Highland Arts sold to store boats
IT IS described by visitors as ‘unique’, ‘strange’, ‘hilarious’ and ‘an unlikely survivor of artistic (sic) hubris’, but it looks like an era is ending for the Isle of Seil’s cult Highland Arts centre, which has been bought for boat storage.
For decades the ‘eccentric and eclectic’ souvenir shop in Ellenabeich has exhibited the works of the late poet, artist and composer C John Taylor, attracting coach-loads of visitors.
However, Tony Hill, who runs marine tour company Seafari Adventures from a quarrier’s cottage nearby in the historic village, told The Oban Times that Seafari had bought the building and planned to create a winter boat storage facility and provide local jobs.
‘We at Seafari have outgrown our ticket office,’ he said.
‘We have a winter boat facility at Ballachulish, which is too far away. Our wish is that part of the [Ellenabeich] facility will allow us to store our boats during the winter. Seafari bought it with the hope we can centralise what we do. We would hope to move into Highland Arts around 2020.’
Seafari employs several staff to book, drive and guide tourists on its high-speed RIBs, and Mr Hill is hopeful the new facility can create more skilled jobs maintaining and increasing the fleet. Tourism has replaced slate quarrying as Ellenabeich’s major employer, he said, and ‘for jobs to be created there has to be some form of development.
‘Whatever is developed it will not be flavour of the month to everyone. We are working with the Slate Island Heritage Trust and the Oyster Bar to maintain coach traffic.’
The trust’s chairman, Mike Shaw, said it would ‘keep an eye on’ any developments in a conservation area, which can bring ‘threats’ but also ‘many considerable opportunities’.
Visit Scotland regional director David Adams McGilp welcomed this ‘outstanding opportunity’ which could ‘transform the economic fortune’ of the area.
‘Seafari’s acquisition of the Highland Arts centre heralds an exciting prospect for developing the visitor economy,’ he said.

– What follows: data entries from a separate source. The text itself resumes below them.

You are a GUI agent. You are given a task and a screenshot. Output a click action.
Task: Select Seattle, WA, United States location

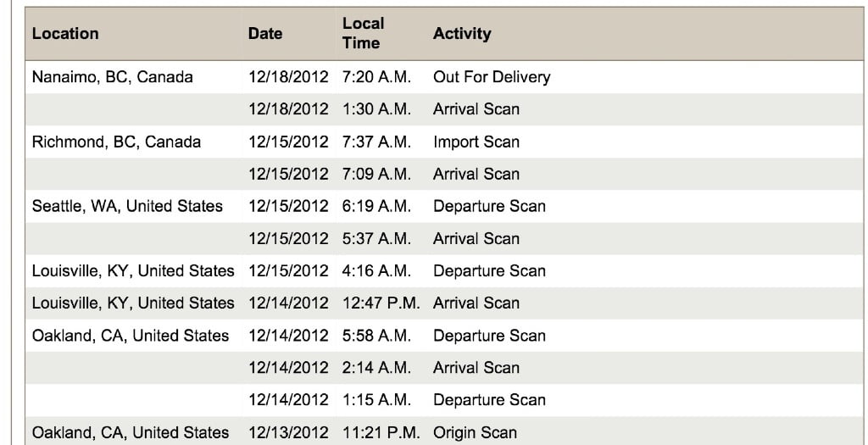pyautogui.click(x=127, y=207)
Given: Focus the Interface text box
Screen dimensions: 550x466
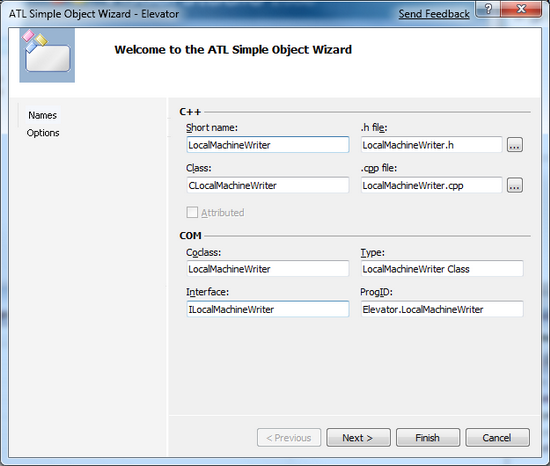Looking at the screenshot, I should tap(268, 309).
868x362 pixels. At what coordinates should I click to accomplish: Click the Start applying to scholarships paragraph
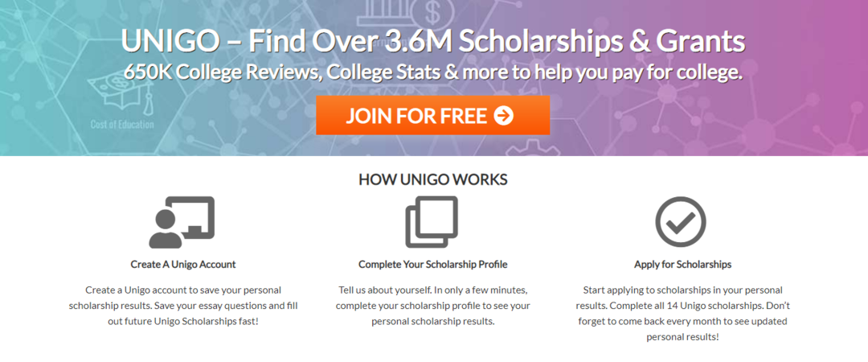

‘Moving into new premises will allow the business to handle growing numbers of passengers.’
He said Mr Hill also hoped to provide workshop and gallery space, food and drink production, and holiday accommodation, adding: ‘ Tony and his team will make every effort to make sure developments are sensitive.’
C John Taylor’s son John, who runs the centre, declined to comment.